GWAS are large-scale, high-throughput studies, much more so than admixture mapping. Like admixture mapping researchers, GWAS researchers search for markers in genomes that may be causally linked to common complex diseases, such as heart disease, type II diabetes, and cancer, under the assumption that these diseases are likely to involve small, combinatorial influences from many genes distributed throughout the genome. They focus on the genetic elements of causation, although they acknowledge that many other social, environmental and behavioral factors and processes are involved in the etiology of common complex diseases.5

In contrast to admixture mapping, GWAS are typically case-control studies. They involve statistical analyses of differences in the frequencies of SNP markers between cases (those diagnosed with the disease) and controls (those who do not have the disease). Researchers genotype and evaluate hundreds of thousands of genetic markers per individual for association to disease, in thousands of individuals, all in a single study. With large numbers of cases, controls, and markers, GWAS researchers statistically examine potential relationships of certain markers to health outcomes.

Population Substructure: Genetic Similarity Scores Adjust for Population Differences

To find statistically significant SNPs that indicate disease risk, GWAS methods include efforts to avoid spurious associations due to systematic patterns of difference among the sampled genomes. To reduce the chance of false-positive associations, researchers need to account for genetic differences between cases and controls that may have nothing to do with the disease. They call this “adjusting for population substructure” or “adjusting for population stratification.”

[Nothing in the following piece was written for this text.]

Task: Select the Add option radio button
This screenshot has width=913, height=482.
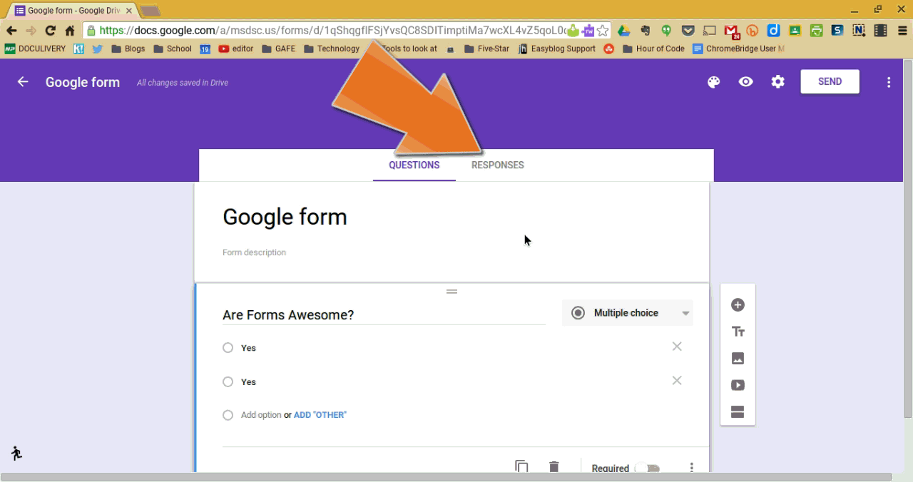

We describe our ethnographic research in a medical genetics lab where researchers were doing GWAS analysis of several common complex diseases. The researchers in this lab were very interested in avoiding the use of race groups as organizing categories for the design of their research. They were medical geneticists who stated that their projects were not about race—whether defined by ideas about phenotypic characteristics like skin color or by how people label themselves (called self-report). They believed that race does not refer to a genetic set of categories, and therefore it is the wrong concept to use in genomics research.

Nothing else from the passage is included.